### Exercise details
From the entries, filter out every line that lacks "will" and copy the rest.

(Source records)
=== Section Start ===
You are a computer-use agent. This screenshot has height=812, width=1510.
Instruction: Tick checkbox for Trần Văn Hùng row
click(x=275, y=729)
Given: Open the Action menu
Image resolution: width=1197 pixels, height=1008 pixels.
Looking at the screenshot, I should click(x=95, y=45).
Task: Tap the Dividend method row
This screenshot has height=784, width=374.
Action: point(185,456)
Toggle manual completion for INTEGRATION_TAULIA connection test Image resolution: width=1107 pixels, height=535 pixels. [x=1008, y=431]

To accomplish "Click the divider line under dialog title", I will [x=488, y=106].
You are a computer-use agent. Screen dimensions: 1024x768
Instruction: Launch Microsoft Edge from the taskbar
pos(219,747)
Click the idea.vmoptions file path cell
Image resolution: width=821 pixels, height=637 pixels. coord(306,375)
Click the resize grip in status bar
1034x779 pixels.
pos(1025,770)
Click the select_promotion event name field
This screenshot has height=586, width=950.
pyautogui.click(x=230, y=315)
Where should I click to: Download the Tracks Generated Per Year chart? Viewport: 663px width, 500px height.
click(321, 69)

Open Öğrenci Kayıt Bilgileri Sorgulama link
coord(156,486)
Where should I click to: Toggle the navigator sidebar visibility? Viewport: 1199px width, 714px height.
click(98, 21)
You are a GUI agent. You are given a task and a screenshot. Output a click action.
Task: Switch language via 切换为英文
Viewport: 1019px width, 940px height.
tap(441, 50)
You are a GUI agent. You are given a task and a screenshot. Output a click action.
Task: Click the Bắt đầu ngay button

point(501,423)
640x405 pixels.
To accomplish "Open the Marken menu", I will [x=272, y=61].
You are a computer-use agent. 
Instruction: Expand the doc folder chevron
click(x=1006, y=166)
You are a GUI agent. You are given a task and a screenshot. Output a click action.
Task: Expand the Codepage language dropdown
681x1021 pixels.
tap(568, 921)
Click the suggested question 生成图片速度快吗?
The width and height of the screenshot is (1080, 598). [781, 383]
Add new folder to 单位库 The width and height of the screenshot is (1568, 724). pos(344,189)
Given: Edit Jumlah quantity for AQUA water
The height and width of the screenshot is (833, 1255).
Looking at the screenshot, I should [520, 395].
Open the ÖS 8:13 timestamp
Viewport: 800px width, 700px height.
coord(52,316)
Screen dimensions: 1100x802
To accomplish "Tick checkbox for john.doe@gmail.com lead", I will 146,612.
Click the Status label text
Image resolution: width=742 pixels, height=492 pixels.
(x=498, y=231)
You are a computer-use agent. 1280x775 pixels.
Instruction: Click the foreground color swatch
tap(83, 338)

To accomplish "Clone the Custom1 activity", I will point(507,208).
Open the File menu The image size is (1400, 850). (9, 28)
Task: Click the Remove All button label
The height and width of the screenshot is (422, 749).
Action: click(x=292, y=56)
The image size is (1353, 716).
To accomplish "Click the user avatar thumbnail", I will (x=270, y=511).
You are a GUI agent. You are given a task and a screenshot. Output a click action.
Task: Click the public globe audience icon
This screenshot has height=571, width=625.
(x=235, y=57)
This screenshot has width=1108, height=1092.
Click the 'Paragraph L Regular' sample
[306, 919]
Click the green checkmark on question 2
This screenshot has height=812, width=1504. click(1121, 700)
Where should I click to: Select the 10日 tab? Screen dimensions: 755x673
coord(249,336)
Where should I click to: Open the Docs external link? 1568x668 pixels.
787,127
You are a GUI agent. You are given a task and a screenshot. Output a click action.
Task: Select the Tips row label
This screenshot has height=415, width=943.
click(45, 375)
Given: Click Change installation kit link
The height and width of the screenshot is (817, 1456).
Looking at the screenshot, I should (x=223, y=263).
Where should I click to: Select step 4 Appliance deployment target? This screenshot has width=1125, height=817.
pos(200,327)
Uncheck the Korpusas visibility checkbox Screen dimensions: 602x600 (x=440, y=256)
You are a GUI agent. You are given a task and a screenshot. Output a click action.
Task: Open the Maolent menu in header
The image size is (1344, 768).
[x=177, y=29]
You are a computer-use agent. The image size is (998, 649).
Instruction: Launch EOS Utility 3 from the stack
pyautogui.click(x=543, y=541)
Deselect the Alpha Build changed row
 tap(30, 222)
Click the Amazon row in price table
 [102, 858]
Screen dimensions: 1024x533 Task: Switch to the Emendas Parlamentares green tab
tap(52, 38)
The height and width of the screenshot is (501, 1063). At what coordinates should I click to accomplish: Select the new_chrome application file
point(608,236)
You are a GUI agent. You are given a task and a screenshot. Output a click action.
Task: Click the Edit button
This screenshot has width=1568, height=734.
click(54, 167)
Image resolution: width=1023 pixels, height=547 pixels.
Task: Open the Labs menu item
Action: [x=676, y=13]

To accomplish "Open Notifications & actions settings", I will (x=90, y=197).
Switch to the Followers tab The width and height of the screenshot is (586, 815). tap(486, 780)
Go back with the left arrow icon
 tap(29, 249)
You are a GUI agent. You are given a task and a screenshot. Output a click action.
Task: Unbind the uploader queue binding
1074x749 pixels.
=== Section End ===
### Solution for this task
To accomplish "Click the divider line under dialog title", I will [x=488, y=106].
To accomplish "Open the Marken menu", I will [x=272, y=61].
To accomplish "Tick checkbox for john.doe@gmail.com lead", I will 146,612.
To accomplish "Clone the Custom1 activity", I will point(507,208).
To accomplish "Click the user avatar thumbnail", I will (x=270, y=511).
To accomplish "Open Notifications & actions settings", I will (x=90, y=197).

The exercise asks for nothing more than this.